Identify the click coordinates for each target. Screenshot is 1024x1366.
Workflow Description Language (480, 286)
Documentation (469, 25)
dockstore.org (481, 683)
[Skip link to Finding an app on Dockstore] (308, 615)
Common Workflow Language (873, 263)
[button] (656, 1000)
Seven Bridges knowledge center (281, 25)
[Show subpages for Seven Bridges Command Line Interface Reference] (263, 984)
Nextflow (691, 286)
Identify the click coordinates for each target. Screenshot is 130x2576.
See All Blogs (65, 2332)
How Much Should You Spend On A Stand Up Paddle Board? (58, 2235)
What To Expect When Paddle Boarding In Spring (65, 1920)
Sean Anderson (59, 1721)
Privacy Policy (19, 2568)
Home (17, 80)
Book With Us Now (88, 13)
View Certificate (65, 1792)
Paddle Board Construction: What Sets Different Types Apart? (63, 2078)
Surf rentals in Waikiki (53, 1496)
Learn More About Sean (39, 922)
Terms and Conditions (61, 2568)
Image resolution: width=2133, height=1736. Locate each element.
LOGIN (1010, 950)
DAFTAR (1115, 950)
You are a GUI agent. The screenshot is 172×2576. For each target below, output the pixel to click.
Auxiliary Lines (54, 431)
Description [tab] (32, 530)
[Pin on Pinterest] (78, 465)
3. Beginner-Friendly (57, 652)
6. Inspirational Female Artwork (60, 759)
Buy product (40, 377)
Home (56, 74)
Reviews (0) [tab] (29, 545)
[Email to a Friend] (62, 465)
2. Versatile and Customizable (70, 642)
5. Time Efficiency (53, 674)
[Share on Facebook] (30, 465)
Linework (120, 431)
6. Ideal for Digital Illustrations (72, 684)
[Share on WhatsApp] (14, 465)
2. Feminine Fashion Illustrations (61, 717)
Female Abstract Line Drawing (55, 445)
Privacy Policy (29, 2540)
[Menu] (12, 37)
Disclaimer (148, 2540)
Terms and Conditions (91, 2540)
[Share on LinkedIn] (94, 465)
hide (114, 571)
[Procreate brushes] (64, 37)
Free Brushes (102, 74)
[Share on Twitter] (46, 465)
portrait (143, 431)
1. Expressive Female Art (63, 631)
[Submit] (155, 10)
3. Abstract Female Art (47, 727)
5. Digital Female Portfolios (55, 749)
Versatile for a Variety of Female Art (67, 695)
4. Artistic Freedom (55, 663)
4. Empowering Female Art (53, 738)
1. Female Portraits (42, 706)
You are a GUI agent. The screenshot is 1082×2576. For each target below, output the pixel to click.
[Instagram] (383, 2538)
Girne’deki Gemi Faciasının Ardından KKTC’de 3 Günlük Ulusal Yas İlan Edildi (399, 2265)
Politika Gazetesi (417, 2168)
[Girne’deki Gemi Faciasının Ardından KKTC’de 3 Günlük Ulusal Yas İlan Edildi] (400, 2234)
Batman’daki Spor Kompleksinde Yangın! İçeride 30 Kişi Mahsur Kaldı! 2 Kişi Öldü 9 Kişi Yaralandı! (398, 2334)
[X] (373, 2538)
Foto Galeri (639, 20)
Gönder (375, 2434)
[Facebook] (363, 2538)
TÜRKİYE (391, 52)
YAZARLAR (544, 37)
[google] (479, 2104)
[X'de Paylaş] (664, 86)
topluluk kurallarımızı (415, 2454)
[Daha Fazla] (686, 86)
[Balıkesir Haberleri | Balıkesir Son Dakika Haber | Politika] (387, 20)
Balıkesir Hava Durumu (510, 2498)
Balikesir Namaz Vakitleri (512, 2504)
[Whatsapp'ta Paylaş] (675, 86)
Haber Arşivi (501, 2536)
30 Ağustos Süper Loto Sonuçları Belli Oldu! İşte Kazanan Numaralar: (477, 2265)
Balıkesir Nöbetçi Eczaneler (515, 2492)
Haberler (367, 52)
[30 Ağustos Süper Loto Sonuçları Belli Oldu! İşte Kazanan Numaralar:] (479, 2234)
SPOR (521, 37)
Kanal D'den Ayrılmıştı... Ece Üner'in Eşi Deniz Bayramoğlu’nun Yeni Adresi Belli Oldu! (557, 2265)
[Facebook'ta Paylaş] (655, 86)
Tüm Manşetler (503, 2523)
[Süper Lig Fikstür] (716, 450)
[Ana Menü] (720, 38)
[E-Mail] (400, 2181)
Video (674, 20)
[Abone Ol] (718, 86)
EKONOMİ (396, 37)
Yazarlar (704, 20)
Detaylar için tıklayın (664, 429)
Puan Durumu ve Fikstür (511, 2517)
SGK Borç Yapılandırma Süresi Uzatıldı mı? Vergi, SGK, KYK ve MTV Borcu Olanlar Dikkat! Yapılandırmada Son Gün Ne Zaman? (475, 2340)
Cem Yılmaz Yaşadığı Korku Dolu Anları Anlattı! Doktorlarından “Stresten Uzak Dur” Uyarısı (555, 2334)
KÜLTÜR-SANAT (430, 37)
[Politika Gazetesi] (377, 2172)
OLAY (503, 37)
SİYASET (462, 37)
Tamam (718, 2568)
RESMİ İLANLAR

──────

**What is needed:**
From the listing above, return every line that carries the string "Versatile".

**Exercise answer:**
2. Versatile and Customizable (70, 642)
Versatile for a Variety of Female Art (67, 695)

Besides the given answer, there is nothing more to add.